## Reading passage
══════════
Key Takeaways
- The next frontier for AI isn't just co-pilots, but AI automating scientific research itself, starting with understanding machine learning models.
- Gray Swan co-founder Zico Kolter believes AI agents will transform mechanistic interpretability (mechan) from an "ad hoc" process into a true science by automating hypothesis testing.
- The historical barrier to deeply secure software wasn't technical impossibility, but human limitations in patience and manpower for obscure, formally verified languages.
- Coding agents can overcome these human constraints, enabling the routine generation of highly secure code that would be too complex or tedious for human engineers.
- This shift allows founders to tackle problems previously deemed too complex or labor-intensive for human teams, opening new avenues for product innovation and security.
Your Next Research Assistant is an AI Agent
For years, the dream of making machine learning models truly understandable—a field called mechanistic interpretability, or "mechan"—has felt more like art than science. It's been a slow, manual grind of hypothesis, test, and often, frustration. But Zico Kolter, co-founder of AI security company Gray Swan, sees a coming revolution. He believes coding agents will pull "mechan" out of its ad hoc state and finally make it a true science.
══════════
## Pixel coordinate grounding data
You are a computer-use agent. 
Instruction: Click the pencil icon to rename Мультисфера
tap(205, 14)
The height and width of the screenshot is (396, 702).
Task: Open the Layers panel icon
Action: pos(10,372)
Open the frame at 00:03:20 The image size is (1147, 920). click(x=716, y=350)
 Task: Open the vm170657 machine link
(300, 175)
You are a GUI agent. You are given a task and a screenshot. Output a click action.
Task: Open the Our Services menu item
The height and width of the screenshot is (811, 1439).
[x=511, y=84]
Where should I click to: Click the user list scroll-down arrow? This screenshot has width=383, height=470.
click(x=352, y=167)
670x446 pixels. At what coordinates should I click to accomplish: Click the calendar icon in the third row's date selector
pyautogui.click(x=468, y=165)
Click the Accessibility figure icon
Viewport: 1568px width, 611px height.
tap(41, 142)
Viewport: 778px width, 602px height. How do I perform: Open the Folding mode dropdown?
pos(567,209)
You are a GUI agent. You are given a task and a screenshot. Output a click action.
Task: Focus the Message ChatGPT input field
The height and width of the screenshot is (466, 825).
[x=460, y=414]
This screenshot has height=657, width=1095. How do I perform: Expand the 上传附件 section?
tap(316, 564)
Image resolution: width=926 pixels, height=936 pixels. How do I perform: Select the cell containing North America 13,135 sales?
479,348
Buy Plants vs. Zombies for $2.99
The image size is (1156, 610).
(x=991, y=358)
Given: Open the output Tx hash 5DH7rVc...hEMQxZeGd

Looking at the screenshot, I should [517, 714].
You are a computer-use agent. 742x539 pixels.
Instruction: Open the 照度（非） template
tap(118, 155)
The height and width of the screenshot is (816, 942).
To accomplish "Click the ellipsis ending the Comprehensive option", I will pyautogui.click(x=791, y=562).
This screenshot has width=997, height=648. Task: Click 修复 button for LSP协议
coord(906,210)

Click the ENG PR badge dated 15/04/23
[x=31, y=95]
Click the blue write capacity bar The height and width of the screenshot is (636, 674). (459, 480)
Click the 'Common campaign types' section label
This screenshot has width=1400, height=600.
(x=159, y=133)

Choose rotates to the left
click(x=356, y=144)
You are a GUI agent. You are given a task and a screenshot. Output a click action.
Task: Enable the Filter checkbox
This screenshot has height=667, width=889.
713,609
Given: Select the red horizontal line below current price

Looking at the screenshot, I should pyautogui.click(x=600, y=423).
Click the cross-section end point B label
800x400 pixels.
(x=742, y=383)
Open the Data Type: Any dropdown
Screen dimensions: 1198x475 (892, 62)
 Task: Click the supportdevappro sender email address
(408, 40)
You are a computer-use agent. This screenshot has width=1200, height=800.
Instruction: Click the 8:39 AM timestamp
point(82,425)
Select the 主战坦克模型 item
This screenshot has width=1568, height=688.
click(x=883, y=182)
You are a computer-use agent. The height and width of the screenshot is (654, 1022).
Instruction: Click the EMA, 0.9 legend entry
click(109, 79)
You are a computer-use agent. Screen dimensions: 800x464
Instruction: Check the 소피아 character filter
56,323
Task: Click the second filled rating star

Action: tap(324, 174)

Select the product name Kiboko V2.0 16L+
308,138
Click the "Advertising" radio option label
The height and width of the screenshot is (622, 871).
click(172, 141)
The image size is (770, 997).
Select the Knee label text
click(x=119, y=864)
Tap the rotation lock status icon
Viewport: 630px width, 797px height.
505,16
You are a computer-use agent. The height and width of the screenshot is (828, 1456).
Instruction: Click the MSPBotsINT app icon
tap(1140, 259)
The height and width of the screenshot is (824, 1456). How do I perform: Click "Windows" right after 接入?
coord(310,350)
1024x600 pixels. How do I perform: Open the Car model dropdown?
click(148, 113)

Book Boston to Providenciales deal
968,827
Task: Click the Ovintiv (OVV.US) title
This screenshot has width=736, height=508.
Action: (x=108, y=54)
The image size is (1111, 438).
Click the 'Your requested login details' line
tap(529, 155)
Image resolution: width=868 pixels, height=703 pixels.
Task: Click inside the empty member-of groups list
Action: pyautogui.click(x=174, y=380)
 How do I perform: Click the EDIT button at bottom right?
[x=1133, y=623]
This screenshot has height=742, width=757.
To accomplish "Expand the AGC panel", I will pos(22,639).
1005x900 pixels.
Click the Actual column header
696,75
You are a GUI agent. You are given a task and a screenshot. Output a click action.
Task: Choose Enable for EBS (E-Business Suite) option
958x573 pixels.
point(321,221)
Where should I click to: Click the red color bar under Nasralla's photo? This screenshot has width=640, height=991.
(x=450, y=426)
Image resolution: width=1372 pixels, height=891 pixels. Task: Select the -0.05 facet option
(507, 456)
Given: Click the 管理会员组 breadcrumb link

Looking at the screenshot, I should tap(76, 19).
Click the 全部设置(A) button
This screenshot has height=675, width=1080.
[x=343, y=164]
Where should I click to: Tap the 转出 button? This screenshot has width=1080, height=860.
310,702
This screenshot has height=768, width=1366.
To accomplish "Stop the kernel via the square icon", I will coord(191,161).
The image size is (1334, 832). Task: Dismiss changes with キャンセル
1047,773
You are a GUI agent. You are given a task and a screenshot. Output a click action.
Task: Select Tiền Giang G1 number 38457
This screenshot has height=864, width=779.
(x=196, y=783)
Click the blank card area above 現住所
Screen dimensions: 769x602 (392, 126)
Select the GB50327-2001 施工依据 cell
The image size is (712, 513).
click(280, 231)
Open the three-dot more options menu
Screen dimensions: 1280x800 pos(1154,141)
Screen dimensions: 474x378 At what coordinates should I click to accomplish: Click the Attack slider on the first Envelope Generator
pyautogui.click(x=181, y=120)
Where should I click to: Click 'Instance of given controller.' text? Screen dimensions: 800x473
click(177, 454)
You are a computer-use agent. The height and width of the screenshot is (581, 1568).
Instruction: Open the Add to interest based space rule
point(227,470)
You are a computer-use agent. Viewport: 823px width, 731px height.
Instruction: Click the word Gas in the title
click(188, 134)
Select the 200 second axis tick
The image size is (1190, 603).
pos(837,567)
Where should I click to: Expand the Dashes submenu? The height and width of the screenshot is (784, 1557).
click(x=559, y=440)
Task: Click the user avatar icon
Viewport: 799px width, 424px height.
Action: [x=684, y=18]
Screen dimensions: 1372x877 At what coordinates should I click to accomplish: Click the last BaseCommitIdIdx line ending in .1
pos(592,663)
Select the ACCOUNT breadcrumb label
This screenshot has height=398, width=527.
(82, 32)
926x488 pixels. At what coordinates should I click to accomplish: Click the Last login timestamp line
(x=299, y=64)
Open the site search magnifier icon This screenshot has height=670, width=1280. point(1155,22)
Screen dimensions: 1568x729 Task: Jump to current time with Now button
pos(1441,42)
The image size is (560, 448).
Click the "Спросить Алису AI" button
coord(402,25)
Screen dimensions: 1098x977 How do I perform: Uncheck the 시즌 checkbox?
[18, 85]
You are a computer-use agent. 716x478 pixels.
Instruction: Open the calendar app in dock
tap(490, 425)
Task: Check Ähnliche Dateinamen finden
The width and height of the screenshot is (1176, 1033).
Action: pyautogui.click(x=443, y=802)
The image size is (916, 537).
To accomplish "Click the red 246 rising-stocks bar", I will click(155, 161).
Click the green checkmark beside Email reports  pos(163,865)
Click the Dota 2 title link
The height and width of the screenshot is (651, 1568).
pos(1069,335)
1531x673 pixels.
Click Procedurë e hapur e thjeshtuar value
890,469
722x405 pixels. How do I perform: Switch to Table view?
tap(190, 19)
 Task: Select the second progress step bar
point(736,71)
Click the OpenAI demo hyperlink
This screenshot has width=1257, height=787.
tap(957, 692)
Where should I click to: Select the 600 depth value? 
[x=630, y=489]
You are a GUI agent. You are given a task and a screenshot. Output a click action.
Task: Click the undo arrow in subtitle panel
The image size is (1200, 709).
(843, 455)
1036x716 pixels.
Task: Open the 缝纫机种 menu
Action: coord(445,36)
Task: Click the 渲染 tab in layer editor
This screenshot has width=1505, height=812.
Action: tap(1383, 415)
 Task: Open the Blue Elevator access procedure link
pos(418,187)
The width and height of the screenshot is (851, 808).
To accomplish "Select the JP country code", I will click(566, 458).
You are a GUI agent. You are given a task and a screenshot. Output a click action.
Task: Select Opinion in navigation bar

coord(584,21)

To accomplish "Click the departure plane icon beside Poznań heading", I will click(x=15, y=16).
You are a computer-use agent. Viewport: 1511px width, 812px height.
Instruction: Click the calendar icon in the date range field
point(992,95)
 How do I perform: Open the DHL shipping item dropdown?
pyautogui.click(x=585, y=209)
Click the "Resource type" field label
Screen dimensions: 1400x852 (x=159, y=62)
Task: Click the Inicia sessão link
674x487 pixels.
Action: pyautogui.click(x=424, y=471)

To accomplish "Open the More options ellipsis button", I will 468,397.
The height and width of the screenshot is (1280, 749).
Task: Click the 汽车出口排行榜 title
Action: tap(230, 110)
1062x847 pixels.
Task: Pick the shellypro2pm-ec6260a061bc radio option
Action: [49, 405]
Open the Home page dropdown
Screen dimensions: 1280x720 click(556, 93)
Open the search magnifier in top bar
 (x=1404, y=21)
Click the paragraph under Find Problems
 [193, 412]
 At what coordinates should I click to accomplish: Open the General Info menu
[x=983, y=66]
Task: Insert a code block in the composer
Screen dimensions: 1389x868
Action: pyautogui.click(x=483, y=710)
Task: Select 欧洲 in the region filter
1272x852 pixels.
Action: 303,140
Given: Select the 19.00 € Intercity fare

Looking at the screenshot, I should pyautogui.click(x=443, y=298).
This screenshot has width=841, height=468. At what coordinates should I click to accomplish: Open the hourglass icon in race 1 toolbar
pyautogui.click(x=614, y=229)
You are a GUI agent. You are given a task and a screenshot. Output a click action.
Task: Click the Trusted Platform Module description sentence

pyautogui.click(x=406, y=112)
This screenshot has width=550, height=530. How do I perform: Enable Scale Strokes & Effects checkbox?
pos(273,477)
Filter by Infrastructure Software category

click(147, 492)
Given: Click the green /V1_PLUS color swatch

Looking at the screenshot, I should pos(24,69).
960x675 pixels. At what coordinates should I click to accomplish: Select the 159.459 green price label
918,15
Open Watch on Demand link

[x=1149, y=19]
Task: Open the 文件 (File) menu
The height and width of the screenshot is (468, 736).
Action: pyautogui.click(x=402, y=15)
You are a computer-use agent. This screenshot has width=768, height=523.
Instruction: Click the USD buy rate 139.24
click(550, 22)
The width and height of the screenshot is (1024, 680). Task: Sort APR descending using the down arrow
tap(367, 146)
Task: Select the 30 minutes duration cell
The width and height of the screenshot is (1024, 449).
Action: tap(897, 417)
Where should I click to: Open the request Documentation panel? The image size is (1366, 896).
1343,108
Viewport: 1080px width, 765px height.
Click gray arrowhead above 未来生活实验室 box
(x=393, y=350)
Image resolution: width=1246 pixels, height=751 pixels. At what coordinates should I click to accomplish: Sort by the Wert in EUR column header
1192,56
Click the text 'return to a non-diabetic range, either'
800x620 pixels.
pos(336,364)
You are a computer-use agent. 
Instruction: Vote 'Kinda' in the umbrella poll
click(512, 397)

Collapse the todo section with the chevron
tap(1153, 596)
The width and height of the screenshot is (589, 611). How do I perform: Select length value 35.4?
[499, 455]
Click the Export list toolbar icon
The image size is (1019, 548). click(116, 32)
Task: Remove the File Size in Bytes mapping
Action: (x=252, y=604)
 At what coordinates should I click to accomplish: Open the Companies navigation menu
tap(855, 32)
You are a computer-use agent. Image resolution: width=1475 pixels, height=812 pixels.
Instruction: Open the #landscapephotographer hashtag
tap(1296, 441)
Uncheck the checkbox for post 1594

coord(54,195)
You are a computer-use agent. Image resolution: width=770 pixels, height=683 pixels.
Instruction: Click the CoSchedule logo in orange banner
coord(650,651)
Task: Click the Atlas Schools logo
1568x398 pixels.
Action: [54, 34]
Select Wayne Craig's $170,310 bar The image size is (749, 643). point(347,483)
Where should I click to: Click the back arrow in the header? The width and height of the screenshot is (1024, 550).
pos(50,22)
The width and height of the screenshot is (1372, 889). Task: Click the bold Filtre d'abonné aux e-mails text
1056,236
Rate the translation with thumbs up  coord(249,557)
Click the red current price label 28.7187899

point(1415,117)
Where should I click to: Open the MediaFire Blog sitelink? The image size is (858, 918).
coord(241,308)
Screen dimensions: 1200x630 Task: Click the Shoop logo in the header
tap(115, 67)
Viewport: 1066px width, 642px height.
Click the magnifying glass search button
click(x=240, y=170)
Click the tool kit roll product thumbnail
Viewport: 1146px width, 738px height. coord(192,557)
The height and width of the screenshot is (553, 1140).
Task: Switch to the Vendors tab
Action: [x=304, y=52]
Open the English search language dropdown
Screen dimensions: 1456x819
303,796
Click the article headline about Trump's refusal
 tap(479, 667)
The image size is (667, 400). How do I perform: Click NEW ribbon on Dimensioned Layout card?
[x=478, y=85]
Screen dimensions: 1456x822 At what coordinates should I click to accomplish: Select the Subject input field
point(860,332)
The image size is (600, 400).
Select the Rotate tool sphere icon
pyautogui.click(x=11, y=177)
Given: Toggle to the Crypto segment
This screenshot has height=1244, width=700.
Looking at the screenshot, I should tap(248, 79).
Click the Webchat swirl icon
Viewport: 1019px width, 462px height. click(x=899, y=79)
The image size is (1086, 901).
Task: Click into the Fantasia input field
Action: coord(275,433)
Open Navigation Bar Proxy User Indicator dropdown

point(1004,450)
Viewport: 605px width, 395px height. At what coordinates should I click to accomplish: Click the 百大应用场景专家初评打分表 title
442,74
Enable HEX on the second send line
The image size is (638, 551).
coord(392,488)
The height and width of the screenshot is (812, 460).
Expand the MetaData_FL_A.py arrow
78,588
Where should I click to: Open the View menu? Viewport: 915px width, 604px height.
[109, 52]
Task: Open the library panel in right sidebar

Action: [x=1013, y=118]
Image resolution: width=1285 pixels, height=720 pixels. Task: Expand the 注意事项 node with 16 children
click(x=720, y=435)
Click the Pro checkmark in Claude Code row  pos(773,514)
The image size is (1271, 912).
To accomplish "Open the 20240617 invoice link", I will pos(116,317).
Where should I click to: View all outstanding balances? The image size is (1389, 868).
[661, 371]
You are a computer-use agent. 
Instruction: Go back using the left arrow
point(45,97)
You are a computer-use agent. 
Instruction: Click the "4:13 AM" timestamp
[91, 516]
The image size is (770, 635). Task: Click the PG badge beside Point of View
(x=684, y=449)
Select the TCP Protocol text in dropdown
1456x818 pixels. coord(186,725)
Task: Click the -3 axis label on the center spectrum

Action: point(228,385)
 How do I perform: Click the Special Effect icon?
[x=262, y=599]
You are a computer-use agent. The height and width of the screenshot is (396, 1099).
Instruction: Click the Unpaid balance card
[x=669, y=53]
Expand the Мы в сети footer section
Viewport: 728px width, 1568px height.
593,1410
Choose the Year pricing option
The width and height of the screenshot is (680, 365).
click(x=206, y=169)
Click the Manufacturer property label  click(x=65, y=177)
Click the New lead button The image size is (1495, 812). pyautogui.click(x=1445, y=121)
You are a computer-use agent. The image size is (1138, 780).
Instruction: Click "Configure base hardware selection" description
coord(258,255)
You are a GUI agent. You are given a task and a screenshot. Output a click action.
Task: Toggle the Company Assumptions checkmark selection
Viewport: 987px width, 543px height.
══════════
## Questions to answer
**a)** In the article on AI research agents, what does it say was the historical barrier to deeply secure software?
**b)** Retype the article on AI research agents between "- The historical" and "innovation and security.", inclusive.

## Responses per task
**a)** Human limitations in patience and manpower for obscure, formally verified languages.

**b)**
- The historical barrier to deeply secure software wasn't technical impossibility, but human limitations in patience and manpower for obscure, formally verified languages.
- Coding agents can overcome these human constraints, enabling the routine generation of highly secure code that would be too complex or tedious for human engineers.
- This shift allows founders to tackle problems previously deemed too complex or labor-intensive for human teams, opening new avenues for product innovation and security.